Stephen had some really intersing things to say about the new Federal budget anouncements and the state of the market in the Fraser Valley. Clearly this is a matter close to his heart and is extremly well versed on the subject, having attended numorious conferinces and taking a major role in the UBCM
Stephen also writes for the Businnes Journal, take a look at the Gammer Report on his website at www.gammer.ca Here is the January issue regarding Municipal Tax Rates.

The Unchecked Municipal Tax Explosion
Municipal Tax Rates across the province are rising far faster than the rate of population growth and inflation combined. With a shaky economy being the number one issue on everyone’s mind as we face another election (Municipal Elections are November 15), we need to be looking in our individual back yards and asking our local politicians about the sustainability of rocketing tax rates and how much more property owners can bear.
The Canadian Federation of Independent Business released a report this summer stating that between 2000 – 2006, our combined rate of population growth and inflation has risen by 20%. During that same time municipal spending has grown by 35.7% and property taxes grew by 33.3%. Having come back from the Union of British Columbia Municipalities annual meeting in Penticton in late September I was able to get a first hand look into how our local politicians and bureaucrats go about solving local government issues. Controlling their level of taxation wasn’t even on the radar screen; in fact it was the opposite.
The #1 policy paper presented at the convention was entitled “Financing Local Government: Achieving Fiscal Balance.” The ways to achieving this fiscal balance include some of the following recommendations, “Removing Restrictions on Existing Revenue Instruments: broaden the allowable uses of Development Cost Charges revenue, use of parcel taxes and flat taxes, taxation of telecommunications companies, and use of hotel tax revenue.” Future sources of revenue the municipalities are looking for are: fuel tax, liquor tax and real property transfer tax.

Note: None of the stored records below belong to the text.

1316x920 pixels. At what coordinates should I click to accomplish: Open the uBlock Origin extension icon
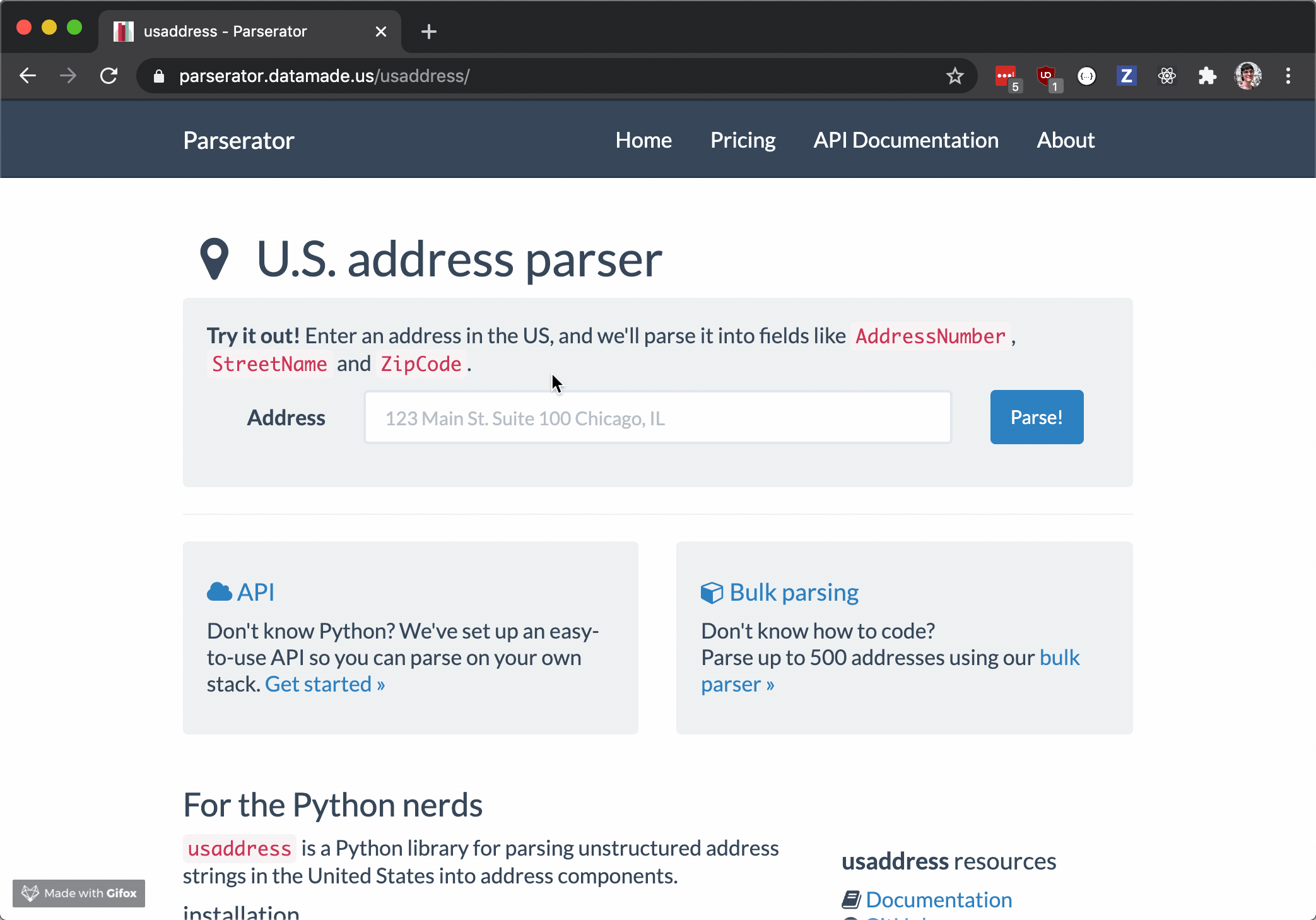pyautogui.click(x=1047, y=76)
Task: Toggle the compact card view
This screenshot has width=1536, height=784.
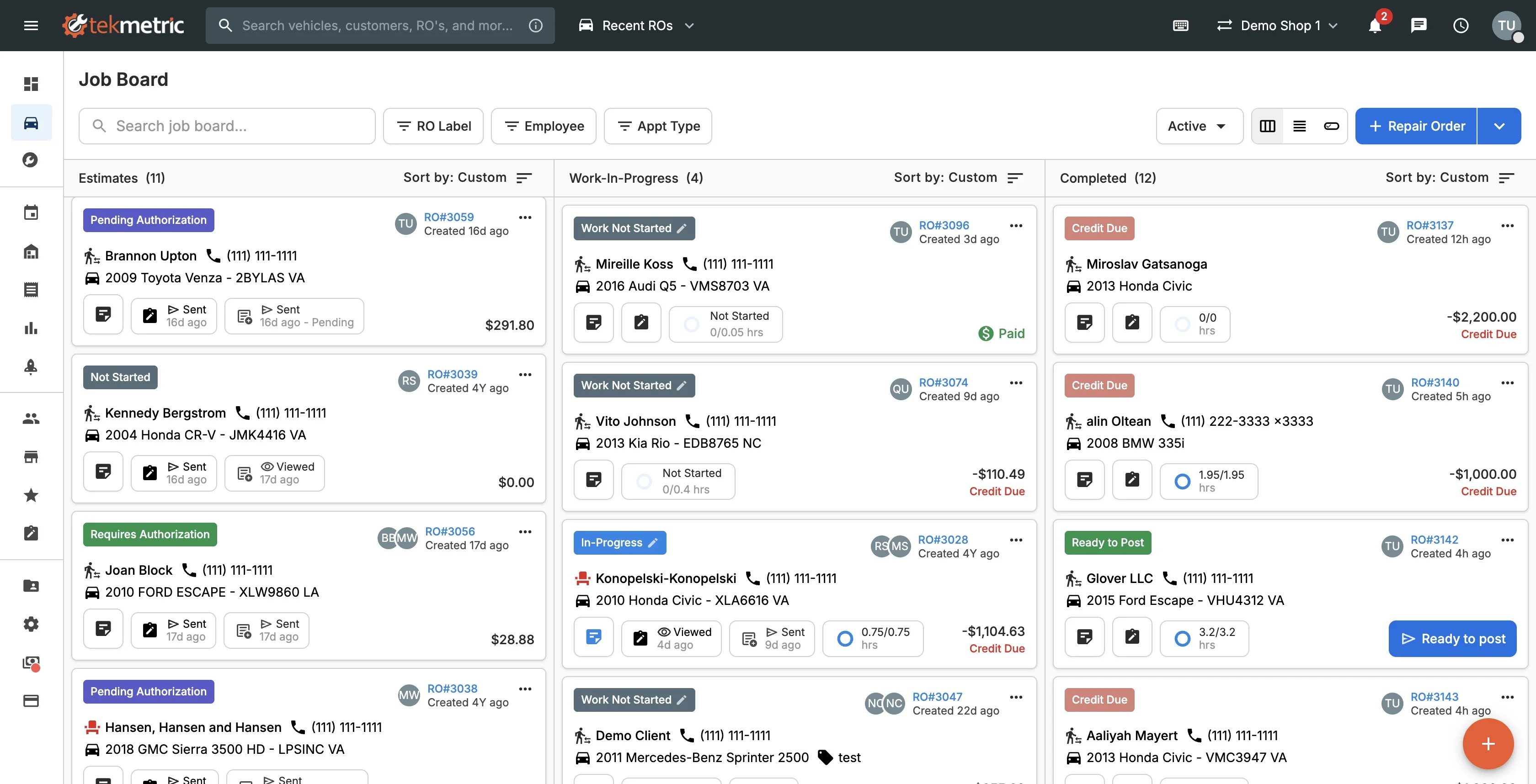Action: click(x=1331, y=126)

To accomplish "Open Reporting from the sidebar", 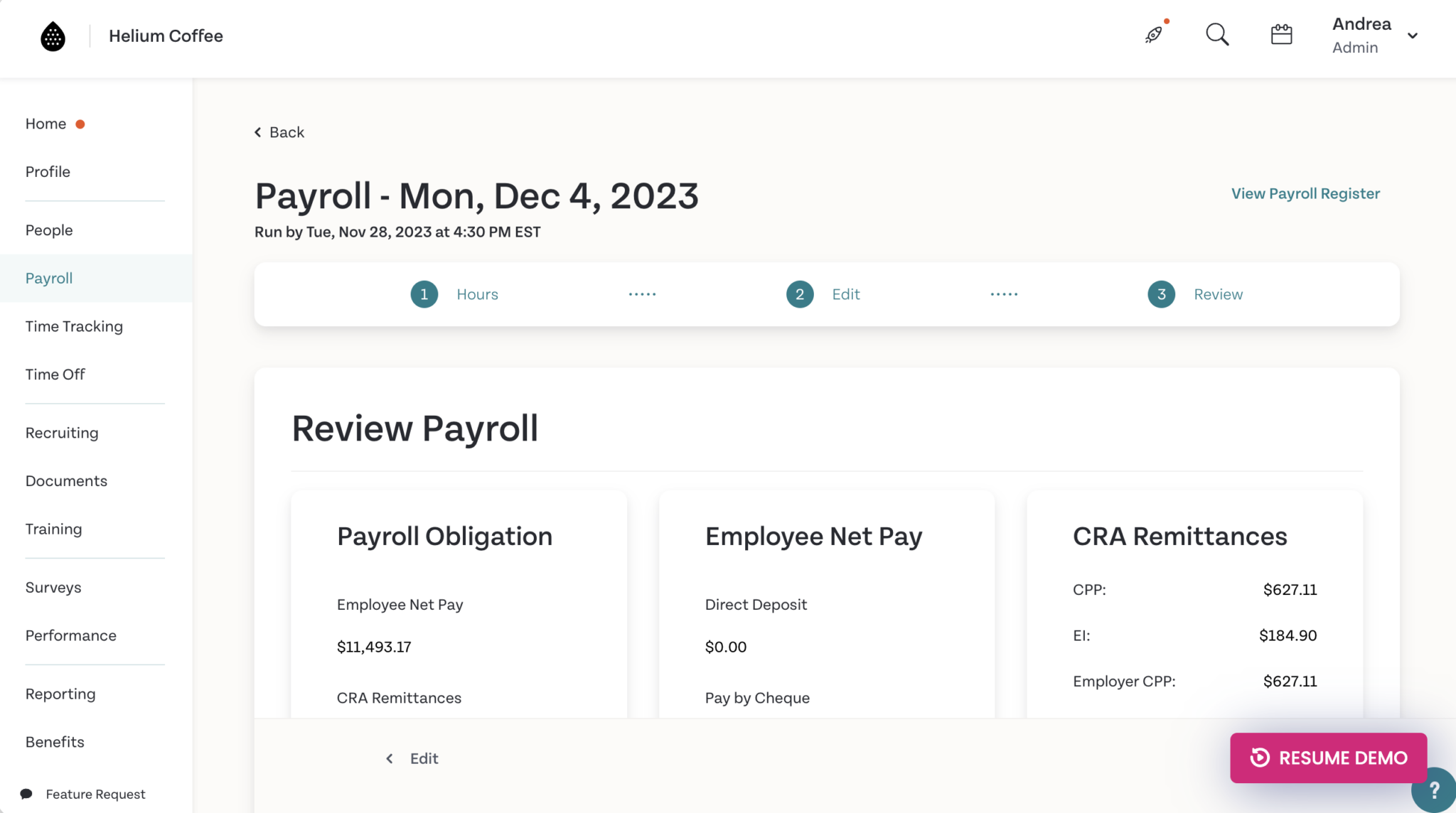I will [x=60, y=694].
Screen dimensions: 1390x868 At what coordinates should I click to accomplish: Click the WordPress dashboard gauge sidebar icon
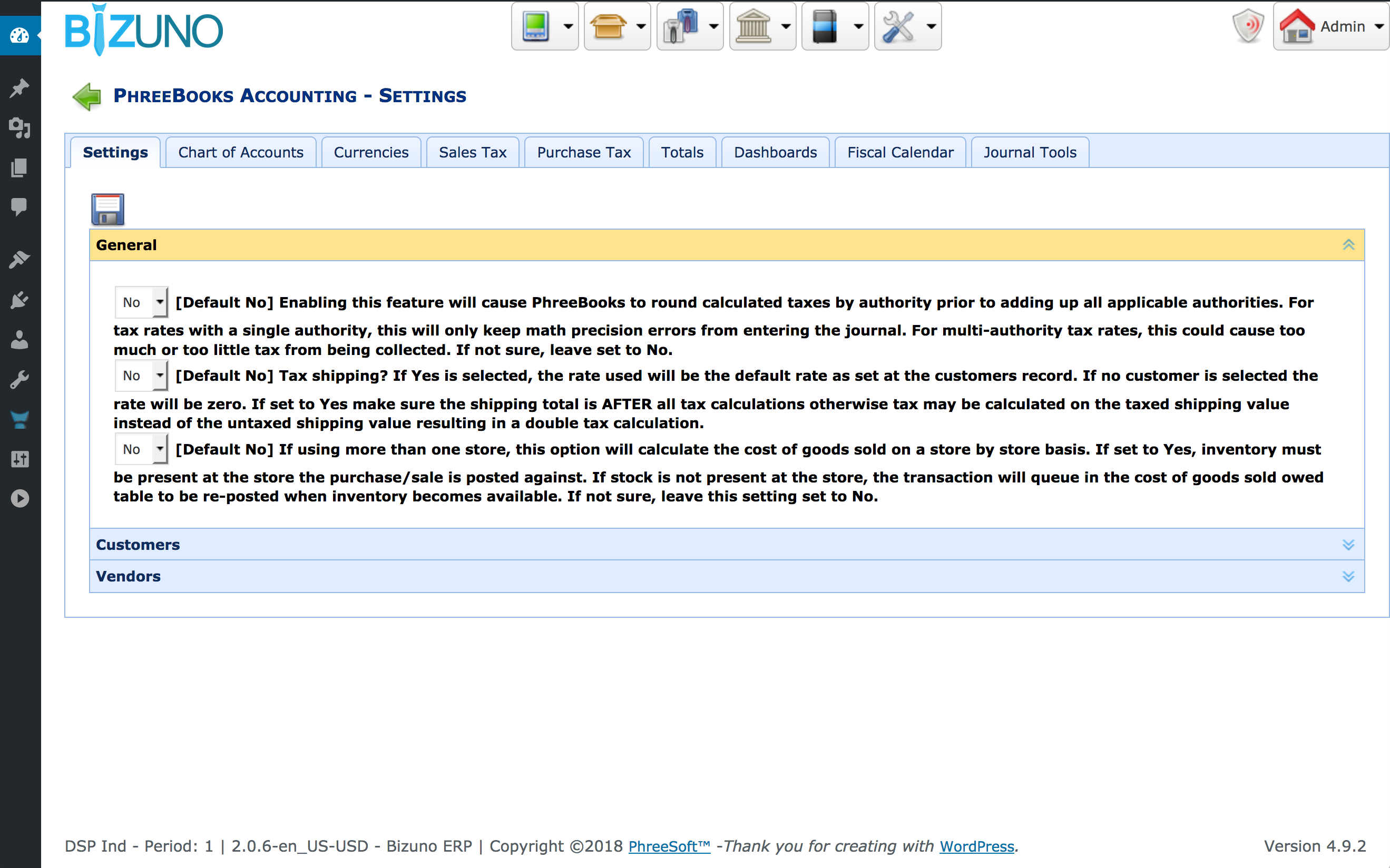click(19, 36)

The prospect of the introduction of a local government property transfer tax should be frightening to most home and business owners. The provincial Property Transfer Tax is one of the most hated taxes in BC and pulls in close to a billion dollars government’s coffers (depending on how much the economy grows). Putting an additional local based tax burden on property sales will only hurt home buyers and erode our standard of living and business viability. While at the UBCM I sat in on problem solving sessions where counselors and city staffers talked about the issues confronting their communities. All of their solutions were about obtaining grants from the provincial government or non-profit foundations, performing endless studies, holding community in-put sessions, and lamenting their under funding from the senior levels of government.